What are the different types of Cyber Actors and how can you protect against them?


Although the term Cyber Criminal gets thrown around a lot most people don’t realise that a Cyber Criminal is only one heading in a much larger category of individuals and groups known as Cyber Actors.

What’s A Cyber Actor?

Cyber Actors can be both individuals or part of a much larger group; normally characterised by the desire to damage a person or organisations computers, devices, systems or networks (in short, not very nice people)!

The broader term of Cyber Actor can be used to stand for them all or often gets broken down into its five, distinct groups; with the different categories being defined by their motivations rather than tactics or tools they use.

Fortunately, that means strong Cyber Security protocols usually work the same against them all.

What Are Cyber Criminals?

The first, and most and common term used is Cyber Criminal.

No doubt you’ll have come across this before, may even have fallen victim to one of their scams in fact.

They tend to be motivated by profit and greed and all Cyber Security experts agree, they pose a very real and present danger to users everywhere.

Common tactics employed by Cyber Criminals involve the selling of illegally obtained data, disrupting systems and holding them for ransom (known as Denial of Service or D.O.S attacks) and other nefarious scams involved with phishing for data such as social engineering, business email compromise (BEC), botnets, brute force password attacks, exploit kits, malware, ransomware and unfortunately a lot, lot more.

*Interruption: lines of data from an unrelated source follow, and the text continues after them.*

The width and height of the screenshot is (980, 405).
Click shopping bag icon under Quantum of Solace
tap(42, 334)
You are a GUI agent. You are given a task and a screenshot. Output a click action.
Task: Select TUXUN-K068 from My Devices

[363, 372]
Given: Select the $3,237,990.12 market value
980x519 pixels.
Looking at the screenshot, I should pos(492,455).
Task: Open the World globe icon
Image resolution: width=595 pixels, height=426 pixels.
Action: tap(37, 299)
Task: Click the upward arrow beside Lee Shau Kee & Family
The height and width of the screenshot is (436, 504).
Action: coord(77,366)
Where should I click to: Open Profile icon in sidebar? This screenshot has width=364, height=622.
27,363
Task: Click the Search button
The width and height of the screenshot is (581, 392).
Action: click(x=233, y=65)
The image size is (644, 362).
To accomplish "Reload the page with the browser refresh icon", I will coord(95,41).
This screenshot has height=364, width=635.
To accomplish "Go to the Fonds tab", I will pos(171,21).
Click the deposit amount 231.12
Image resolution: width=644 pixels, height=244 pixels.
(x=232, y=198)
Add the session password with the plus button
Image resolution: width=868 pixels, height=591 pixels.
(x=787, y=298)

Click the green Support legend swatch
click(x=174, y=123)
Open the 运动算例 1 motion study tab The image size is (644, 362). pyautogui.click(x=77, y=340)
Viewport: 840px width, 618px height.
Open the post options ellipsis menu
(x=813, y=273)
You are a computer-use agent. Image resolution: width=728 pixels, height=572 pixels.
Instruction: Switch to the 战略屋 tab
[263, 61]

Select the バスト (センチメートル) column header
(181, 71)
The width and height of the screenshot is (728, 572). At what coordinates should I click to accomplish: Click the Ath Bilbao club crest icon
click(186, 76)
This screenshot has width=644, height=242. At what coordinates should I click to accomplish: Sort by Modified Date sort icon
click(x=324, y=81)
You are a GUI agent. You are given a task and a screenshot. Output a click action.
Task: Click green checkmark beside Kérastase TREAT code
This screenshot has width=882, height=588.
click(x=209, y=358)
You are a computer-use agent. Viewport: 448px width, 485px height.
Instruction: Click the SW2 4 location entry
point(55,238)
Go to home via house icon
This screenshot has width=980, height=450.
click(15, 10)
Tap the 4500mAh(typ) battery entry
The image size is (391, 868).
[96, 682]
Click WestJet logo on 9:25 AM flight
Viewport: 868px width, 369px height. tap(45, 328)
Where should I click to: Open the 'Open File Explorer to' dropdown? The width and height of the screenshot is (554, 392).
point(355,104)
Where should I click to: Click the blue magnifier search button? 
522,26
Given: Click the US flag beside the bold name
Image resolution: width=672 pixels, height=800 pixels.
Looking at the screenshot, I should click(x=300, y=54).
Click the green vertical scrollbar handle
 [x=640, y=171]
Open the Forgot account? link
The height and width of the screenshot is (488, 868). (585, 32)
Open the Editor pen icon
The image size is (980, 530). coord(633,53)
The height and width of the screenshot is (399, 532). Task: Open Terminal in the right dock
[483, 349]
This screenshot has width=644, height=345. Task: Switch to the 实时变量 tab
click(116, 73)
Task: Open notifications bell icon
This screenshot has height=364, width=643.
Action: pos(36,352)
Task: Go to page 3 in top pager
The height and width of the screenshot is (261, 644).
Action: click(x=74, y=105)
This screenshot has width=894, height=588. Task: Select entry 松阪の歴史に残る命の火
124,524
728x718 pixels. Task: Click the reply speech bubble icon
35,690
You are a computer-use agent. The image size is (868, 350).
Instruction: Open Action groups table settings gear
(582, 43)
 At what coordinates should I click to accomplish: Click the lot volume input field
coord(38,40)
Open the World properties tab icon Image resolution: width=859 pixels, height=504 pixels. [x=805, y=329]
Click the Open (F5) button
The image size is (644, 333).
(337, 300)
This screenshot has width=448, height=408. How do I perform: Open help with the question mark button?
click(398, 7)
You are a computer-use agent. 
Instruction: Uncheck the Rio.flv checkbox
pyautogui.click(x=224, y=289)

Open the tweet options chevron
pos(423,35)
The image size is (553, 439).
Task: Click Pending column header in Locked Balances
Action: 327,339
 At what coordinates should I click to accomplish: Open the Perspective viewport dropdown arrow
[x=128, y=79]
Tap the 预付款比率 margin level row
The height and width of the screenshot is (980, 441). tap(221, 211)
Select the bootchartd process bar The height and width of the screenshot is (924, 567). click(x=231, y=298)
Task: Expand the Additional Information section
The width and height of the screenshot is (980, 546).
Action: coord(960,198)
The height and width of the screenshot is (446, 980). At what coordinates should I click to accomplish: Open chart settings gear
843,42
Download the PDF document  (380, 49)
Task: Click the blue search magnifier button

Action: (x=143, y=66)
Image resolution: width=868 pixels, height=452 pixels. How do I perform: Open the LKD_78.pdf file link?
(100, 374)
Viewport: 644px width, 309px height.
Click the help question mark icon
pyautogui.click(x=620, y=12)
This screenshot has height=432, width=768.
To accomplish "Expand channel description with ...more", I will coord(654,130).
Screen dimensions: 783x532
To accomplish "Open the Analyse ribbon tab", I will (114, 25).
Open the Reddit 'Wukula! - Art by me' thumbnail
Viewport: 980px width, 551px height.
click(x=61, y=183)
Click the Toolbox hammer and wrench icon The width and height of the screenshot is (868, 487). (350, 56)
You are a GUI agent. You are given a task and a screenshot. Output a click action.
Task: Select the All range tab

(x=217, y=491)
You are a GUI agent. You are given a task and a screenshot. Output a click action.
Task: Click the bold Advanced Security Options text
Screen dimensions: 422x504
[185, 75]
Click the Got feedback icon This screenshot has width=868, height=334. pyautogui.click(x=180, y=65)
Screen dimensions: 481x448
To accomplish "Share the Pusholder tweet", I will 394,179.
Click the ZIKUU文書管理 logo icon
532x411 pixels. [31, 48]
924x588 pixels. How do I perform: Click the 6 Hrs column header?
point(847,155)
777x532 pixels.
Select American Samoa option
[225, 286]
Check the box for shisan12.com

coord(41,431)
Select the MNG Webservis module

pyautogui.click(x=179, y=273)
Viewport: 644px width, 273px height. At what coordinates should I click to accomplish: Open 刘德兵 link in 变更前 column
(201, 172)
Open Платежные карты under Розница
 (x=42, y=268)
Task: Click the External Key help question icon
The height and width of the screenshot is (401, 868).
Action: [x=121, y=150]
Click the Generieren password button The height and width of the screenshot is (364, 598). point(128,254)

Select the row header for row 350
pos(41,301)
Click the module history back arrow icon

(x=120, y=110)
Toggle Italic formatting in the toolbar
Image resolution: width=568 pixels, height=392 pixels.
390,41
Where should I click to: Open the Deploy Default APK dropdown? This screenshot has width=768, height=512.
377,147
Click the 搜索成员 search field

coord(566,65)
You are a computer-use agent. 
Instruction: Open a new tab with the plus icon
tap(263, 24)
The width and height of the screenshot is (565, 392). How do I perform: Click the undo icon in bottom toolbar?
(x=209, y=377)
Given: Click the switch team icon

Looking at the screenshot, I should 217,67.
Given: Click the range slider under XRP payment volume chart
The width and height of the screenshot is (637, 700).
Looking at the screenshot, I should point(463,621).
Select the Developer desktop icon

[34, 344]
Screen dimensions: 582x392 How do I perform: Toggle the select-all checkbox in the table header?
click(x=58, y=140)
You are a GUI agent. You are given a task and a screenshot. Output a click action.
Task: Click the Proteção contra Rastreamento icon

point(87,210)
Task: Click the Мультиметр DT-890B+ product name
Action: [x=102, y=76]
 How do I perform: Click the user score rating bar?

What’s A Malicious Insider?

A malicious insider is at once the easiest and hardest of the categories to protect your organisation against.

They tend to be disgruntled (or just malicious) ex-employees, contractors, agencies or anyone else who may have had access to your systems, networks or data.

A Malicious Insider is best defined as someone who intentionally misuses or exceeds the access you’ve granted them, either for personal profit or in an attempt to hurt your organisation.

It should be pointed out that there is a clear difference between a ‘Malicious Insider’, acting in the full knowledge of what they’re doing, and an ‘Unwitting Insider’ accidently clicking on a link in a dodgy email.


Steps to combat against Malicious Insiders usually involve governance that instantly revokes the credentials of anyone after their business with your organisation is done as well as the changing of any joint passwords they may have had access to (although preferably your organisation wouldn’t have any joint passwords in the first place).

What Are Nation State Actors?

The vast majority of people need not worry about Nation State Actors as you’re unlikely to ever come to their attention, although in recent years you may have read in the news about Nation State Actors on social media trying to influence foreign elections and the like.

However, depending on the size of your organisation or it’s prominence within a geographic/political territory, you may wish to make specific Cyber Security plans against Nation State Actors as they can be very well funded, with a lot of resources at their disposal.

A Nation State Actor can be most easily recognised by their targeting of public and private sector networks in an attempt to compromise, steal, change or otherwise destroy data (espionage in other words) and being motivated by, political, economic or military ideologies.

They can be both a direct department of a nation state or just receive covert funding, direction or technical advice from one.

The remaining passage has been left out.